_EXCERPT PROVIDED_
Medic Ricky Sinharay has gone from researching viruses at the University of Cambridge, to actively fighting them – after taking up a volunteer post caring for COVID-19 patients.
Liver specialist Ricky spent the last two years working in a university lab trying to find a cure for hepatitis B. But within three days of being told his lab was being closed due to coronavirus, he downed tools, put all his cell samples in the freezer and volunteered to work on the front line.
I got a call from my NHS training lead asking if I would consider being redeployed at the hospital. I had worked in Addenbrooke’s since 2015, having completed most of my doctor’s training there so it just seemed the obvious thing to do.
“During my first shift in A&E I was asked if I wanted to work in COVID or non-COVID wards. Up until this point my knowledge of the disease was limited to a few webinar sessions the hospital had organised, reading academic papers coming out of China and Italy and of course what I had gleaned from watching the news. I ended up being one of the more experienced doctors during that shift, so I just put my hand up and volunteered to work with COVID patients.”
“I was worried I would be a bit rusty” he said. “But within hours of starting my shift I just got stuck in…. It felt good to be in a position to help people during this crisis .”

Dataset entries:
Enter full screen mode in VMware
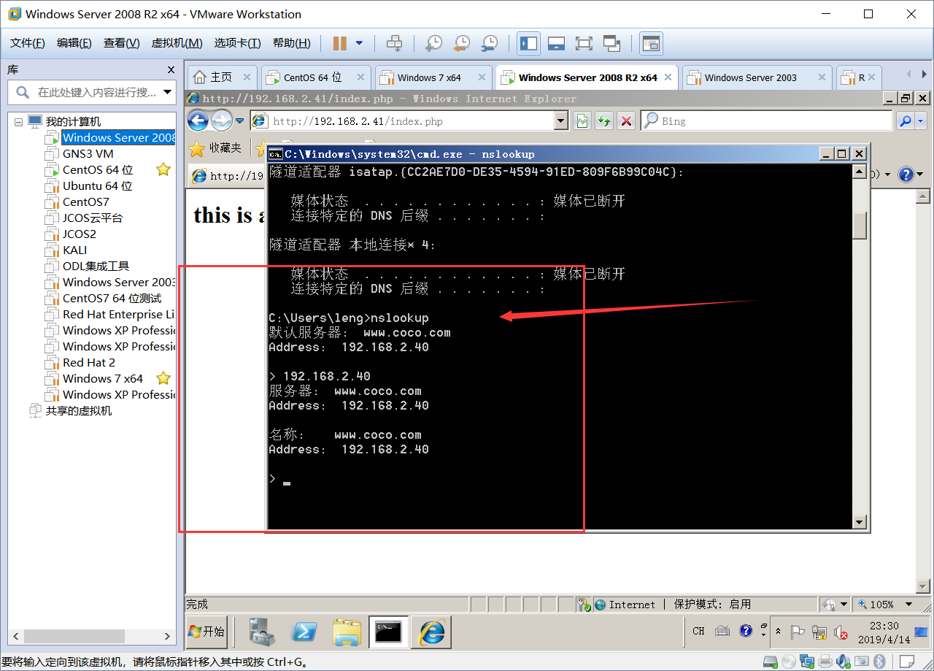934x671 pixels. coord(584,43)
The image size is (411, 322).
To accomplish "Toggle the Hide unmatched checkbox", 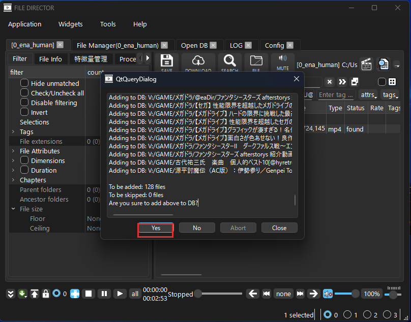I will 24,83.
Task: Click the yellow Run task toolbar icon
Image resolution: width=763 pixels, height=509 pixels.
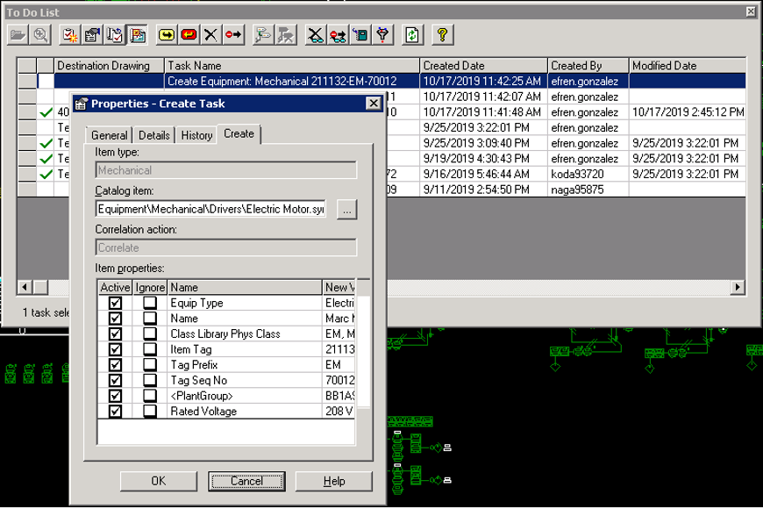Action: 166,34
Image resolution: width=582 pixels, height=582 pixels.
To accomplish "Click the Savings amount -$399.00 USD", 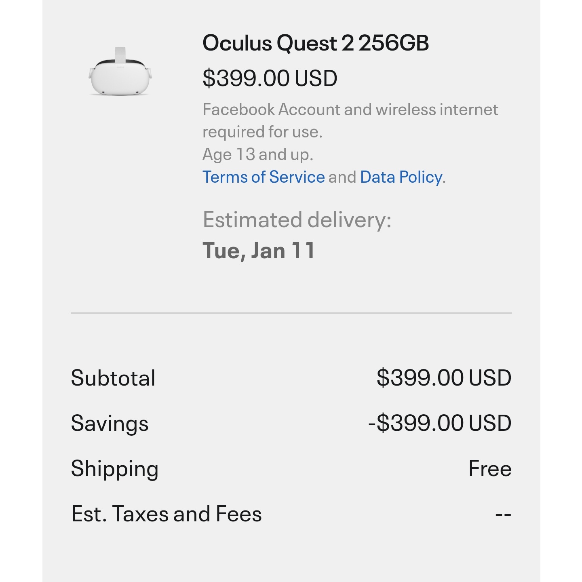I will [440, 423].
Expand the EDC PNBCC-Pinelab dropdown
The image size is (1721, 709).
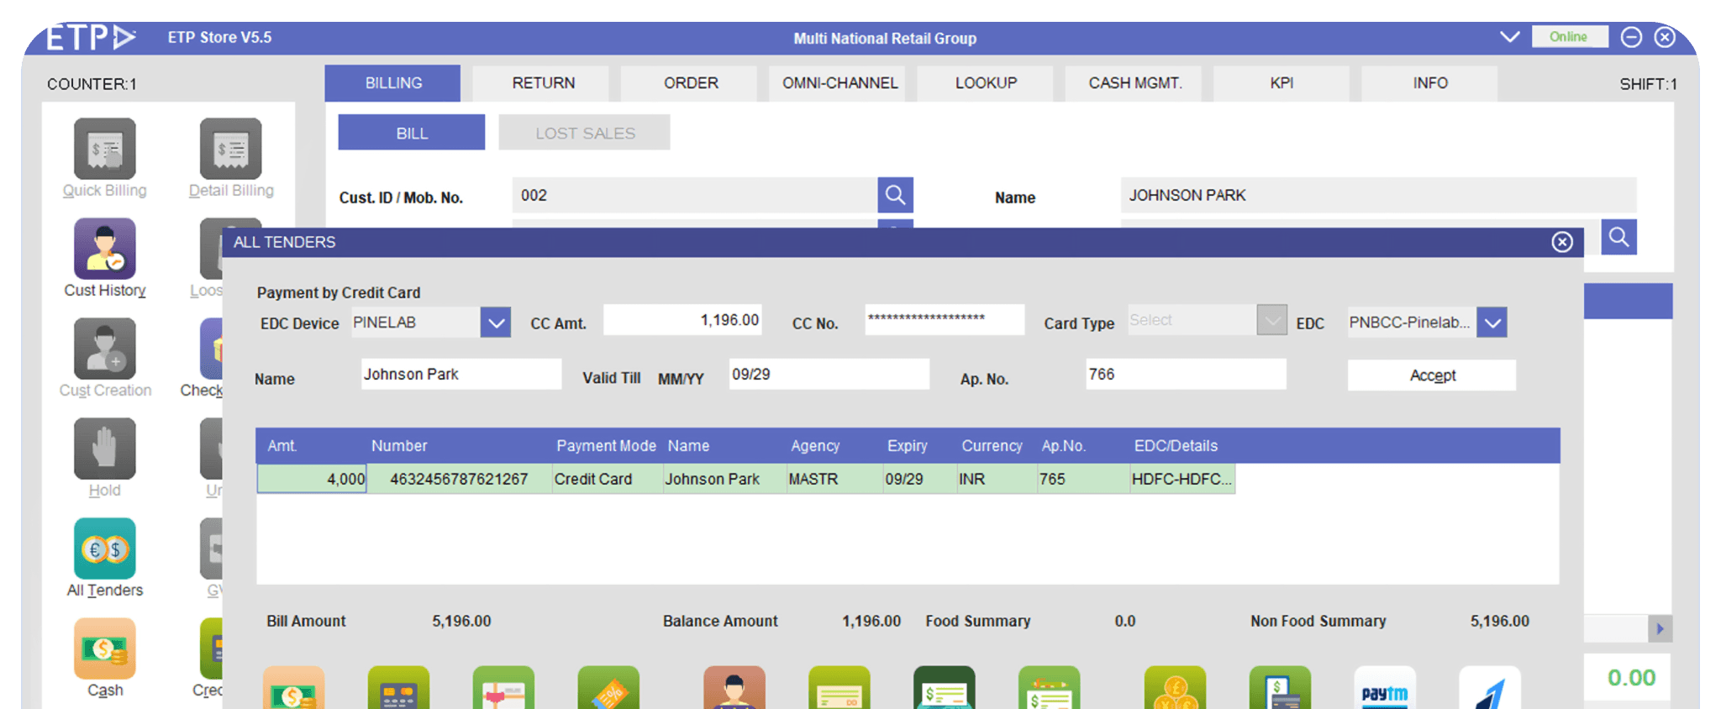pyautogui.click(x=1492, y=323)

--

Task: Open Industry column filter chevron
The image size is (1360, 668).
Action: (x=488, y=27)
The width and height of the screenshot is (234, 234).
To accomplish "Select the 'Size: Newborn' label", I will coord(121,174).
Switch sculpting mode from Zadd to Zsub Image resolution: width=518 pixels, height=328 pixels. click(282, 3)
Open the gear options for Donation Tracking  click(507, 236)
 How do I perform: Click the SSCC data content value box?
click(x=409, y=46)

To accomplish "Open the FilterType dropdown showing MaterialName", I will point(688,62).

_EXPLORE THE MATERIAL_
**A)** Rewrite the paragraph beginning "Liver specialist Ricky spent" from the article about Ricky Sinharay as a short bulleted list, keeping its main facts.
**B)** Pick up the article about Ricky Sinharay after its final sentence and write what comes next.

_RESPONSES BY ITEM NUMBER_
**A)**
- Ricky, a liver specialist, spent the last two years in a university lab trying to find a cure for hepatitis B.
- Within three days of hearing that his lab would close because of coronavirus, he stopped work and put all his cell samples in the freezer.
- He then volunteered to work on the front line.

**B)**
Ricky took on the task of making sure patients coming into the emergency department with COVID-19 receive the right treatment and the right amount of oxygen, working alongside a diverse cohort of newly recruited medical specialists ranging from plastic surgeons to ophthalmologists, all working outside their comfort zones but under the close supervision of emergency and acute physicians who normally work in the Emergency Department.
I have been absolutely amazed by the camaraderie and good will of all the staff involved. All these people from a diverse range of medical backgrounds have just been coming together at very short notice to do the very best they can. Throughout this I have felt very well supported by my nursing and consultant colleagues.
Ricky also worked alongside rapid response teams and intensive care units to make sure patients receive the best care - but it didn’t take long for him to realise how devastating the disease could be.
“When I clocked off at 10pm on my first day I said good night to a 68-year-old patient with COVID who had no underlying medical conditions and did not look terribly unwell. The following day I found out that within five hours of me seeing him, he was on a ventilator in the intensive care unit.”
After his on-call shifts in A&E, Ricky was transferred to a ward which treats patients with COVID, many of whom are elderly and have dementia.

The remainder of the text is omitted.